Politically Appealing: Congress gives aggrieved plaintiffs a new last resort
The attorney representing Robert and Mary Schindler, Terri Schiavo's parents, said the federal courts' refusal to order the reinsertion of their daughter's feeding tube rendered the statute authorizing their lawsuit "an exercise in futility…a vain and useless act." Unfortunately, that's an understatement.
The law hurriedly passed by Congress in an attempt to overturn the outcome of the long-running legal battle between Schiavo's parents and her husband, Michael, is worse than useless. By upsetting the balance between state and federal authority, blurring the distinction between legislative and judicial functions, and mandating unequal treatment for similarly situated plaintiffs, the law compromised vitally important constitutional principles while giving the Schindlers nothing but false hope.
I do not know whether Terri Schiavo's higher brain functions were completely destroyed by the heart attack she suffered in 1990, or only nearly so. I do not know whether she would have wanted to be kept alive in a "persistent vegetative state" or, if not, whether she would have considered a condition of "minimal consciousness" more acceptable.
But after eight years of litigation, including a week-long trial, an evidentiary hearing of similar length, 14 appeals, and five federal suits, Florida's courts concluded that Schiavo would have rejected artificial hydration and feeding, which she indisputably had a right to do. Maybe they were wrong.
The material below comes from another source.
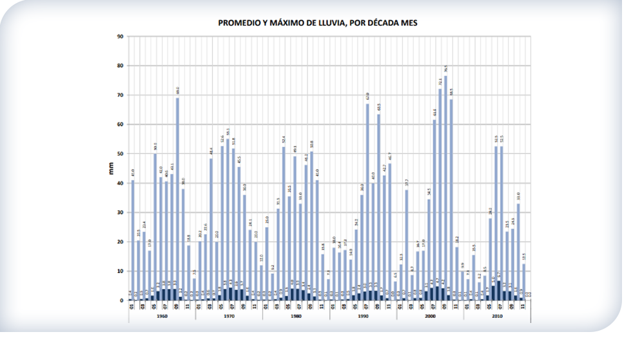Image resolution: width=642 pixels, height=352 pixels.
Task: Select the 1990 decade label
Action: coord(363,317)

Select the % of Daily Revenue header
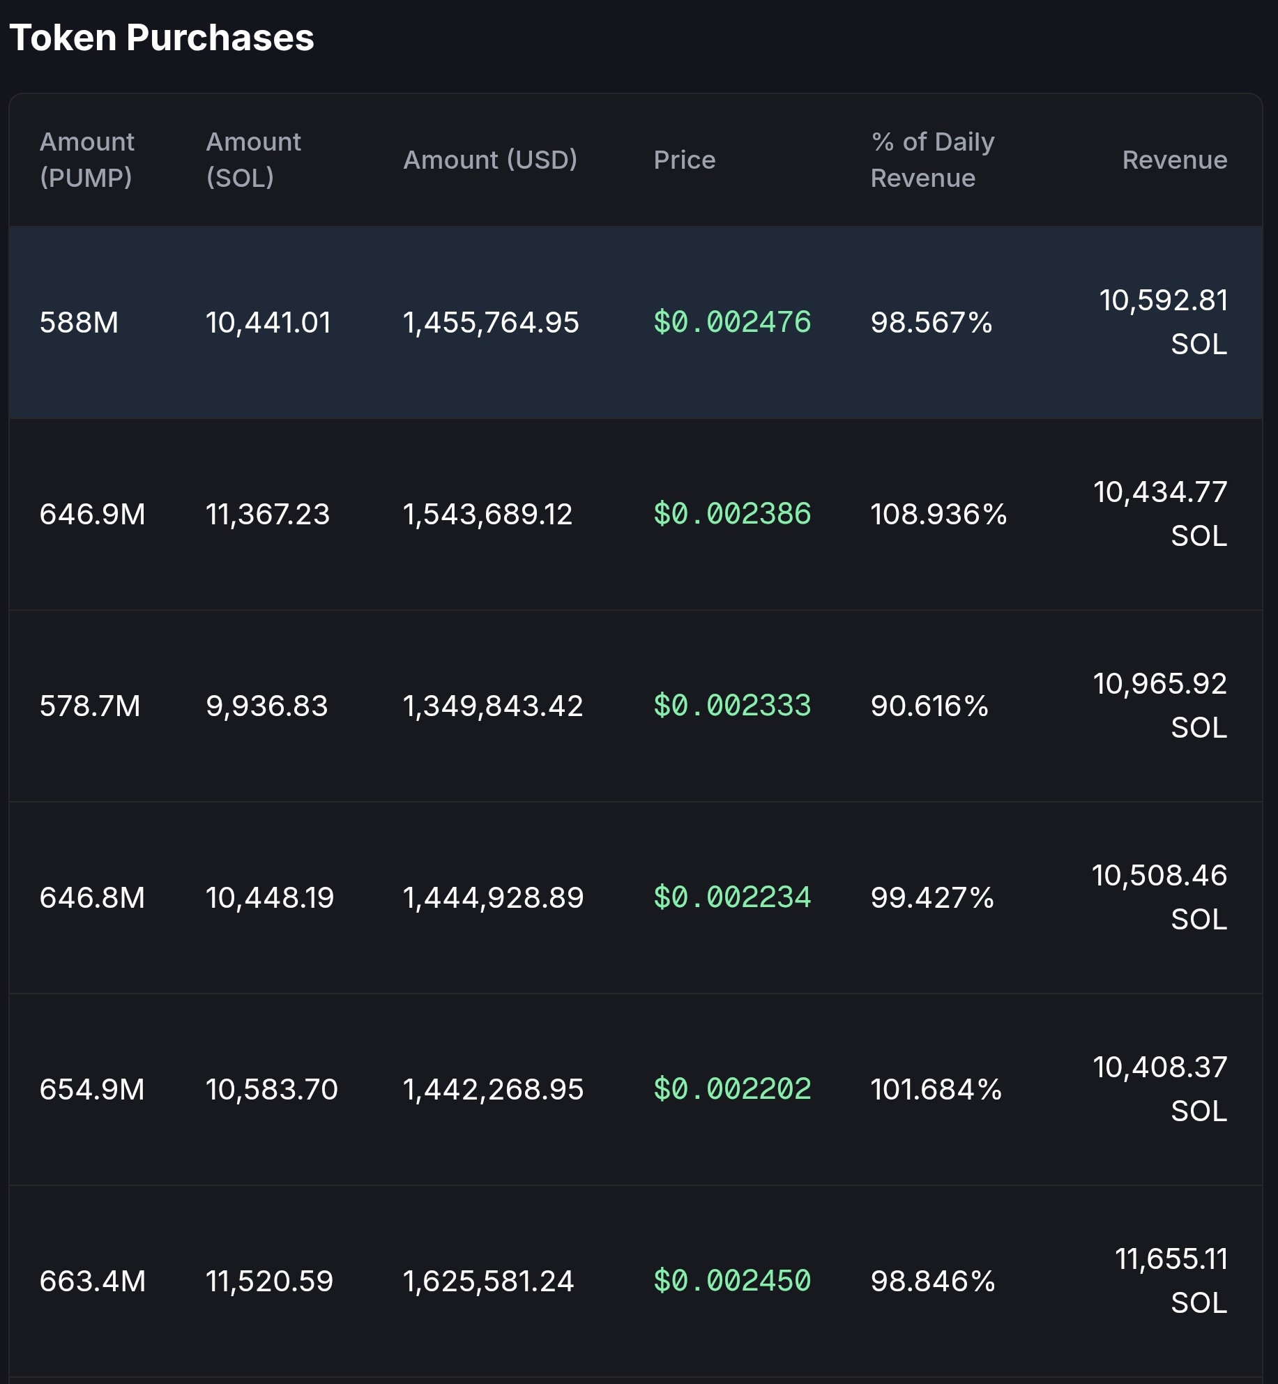932,160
In a case this complex and ambiguous, second-guessing was inevitable, especially given the passions aroused by the issues of assisted suicide and euthanasia.
At some point, however, there has to be an end to litigation, and whoever loses will feel aggrieved. That feeling is more than understandable in the case of the Schindlers, who were desperately trying to keep their daughter alive and believed they were acting in accordance with her wishes.
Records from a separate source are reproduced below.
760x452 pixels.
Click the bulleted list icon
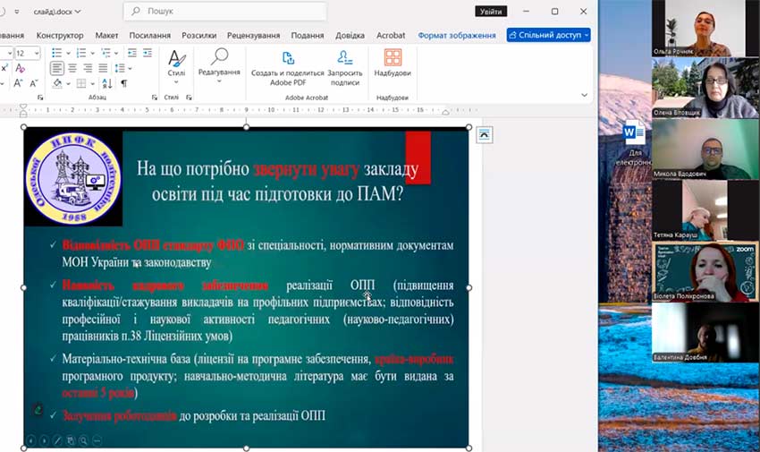[x=57, y=53]
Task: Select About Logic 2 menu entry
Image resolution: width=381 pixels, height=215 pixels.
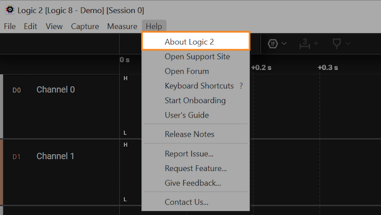Action: click(189, 42)
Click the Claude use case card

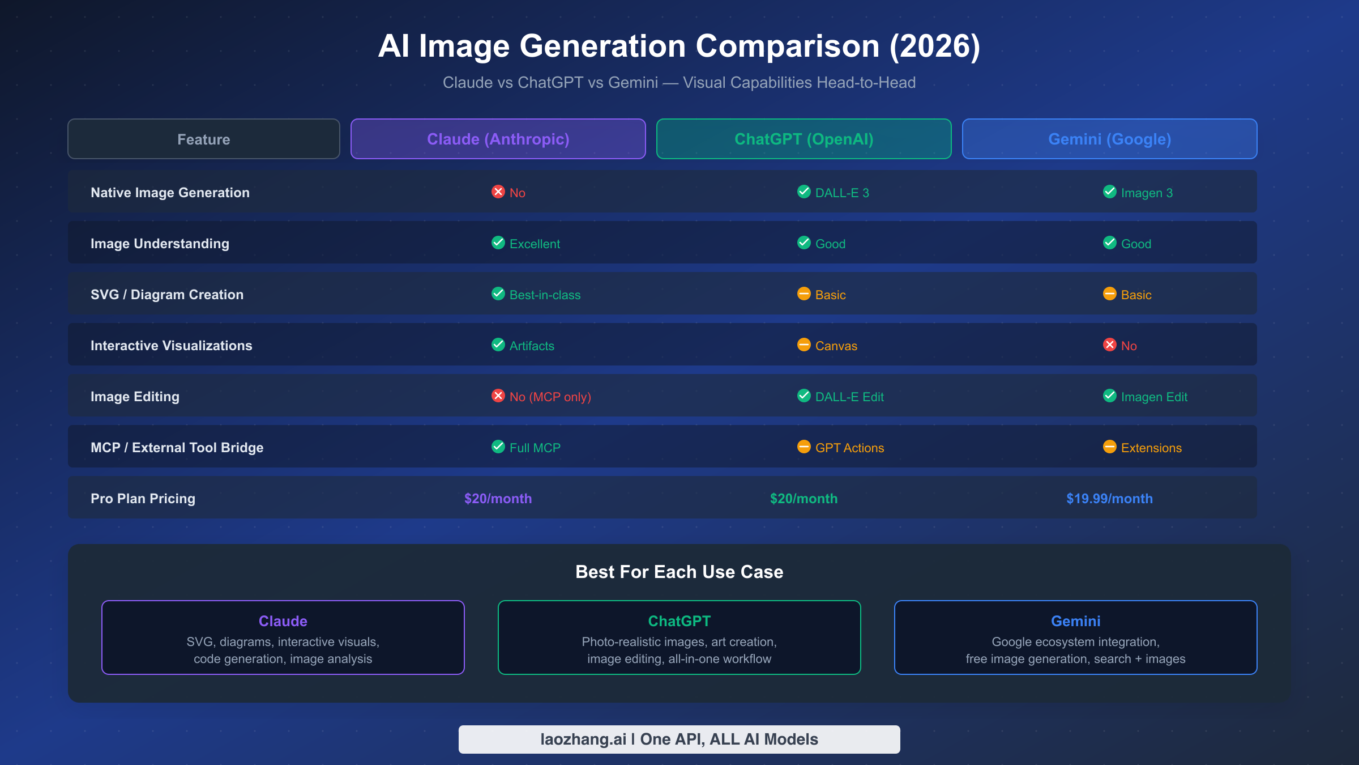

By turning their grievance into legislation and demanding reconsideration of a settled case, Congress has cast doubt on the finality of every judicial decision in the country, even in areas of the law that have always been considered the purview of the states. As University of Texas law professor Douglas Laycock put it, "Congress is saying no matter how final a matter is, no matter how settled it is in state court, we can tell you to go back and redo it in federal court."
Sympathetic plaintiffs with emotionally compelling cases involving medical treatment, divorce, and child custody now have a new court of appeals to which they can turn. Such supplicants are unlikely to be deterred by the Schiavo law's assurance that "nothing in this act shall constitute a precedent with respect to future legislation." The spectacle of vacationing legislators rushing back to Washington for a Sunday session to produce a law explicitly aimed at giving two people special legal treatment vividly demonstrated how the confluence of sincere sympathy and politics can override all caution.
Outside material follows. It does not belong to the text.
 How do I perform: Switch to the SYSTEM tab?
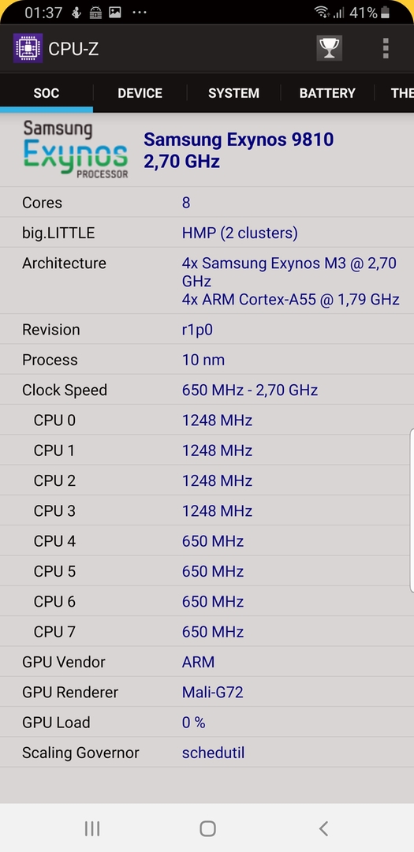[x=233, y=93]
"This is…a benignly intended but tragically mistaken law," said Douglas Kmiec of Pepperdine University, a legal scholar widely admired by conservatives. "It contravenes almost every principle known to constitutional jurisprudence." Harvard law professor Charles Fried, solicitor general in the Reagan administration, called it an "absurd departure from principles of federalism and respect for sound and orderly judicial administration."
Conservatives who supported congressional intervention in this case argued that it was necessary to vindicate Terri Schiavo's constitutional rights. But her parents' claims that a court order allowing removal of her feeding tube violated her rights to due process and free exercise of religion have been repeatedly rejected, most recently by the federal judge who deemed them too weak to justify a temporary restraining order—a decision upheld by U.S. Court of Appeals for the 11th Circuit. The U.S. Supreme Court, which turned the Schindlers away on Thursday, had already declined to intervene on four occasions.
What the Schindlers really wanted was a complete reconsideration of their daughter's case, including fresh scrutiny of her diagnosis and a new determination of her wishes. Without such a re-examination of the facts, the record supported their son-in-law's contention that the court order, far from violating Schiavo's rights, was necessary to protect them—and that reinserting her feeding tube once it had been removed would constitute an assault.
Which raises the question of what might have happened if things had gone the other way, and Michael Schiavo was the one demanding congressional intervention. Surely all those politicians who championed the Schindlers' cause would have resisted him, citing the very principles they were so quick to sacrifice on Palm Sunday.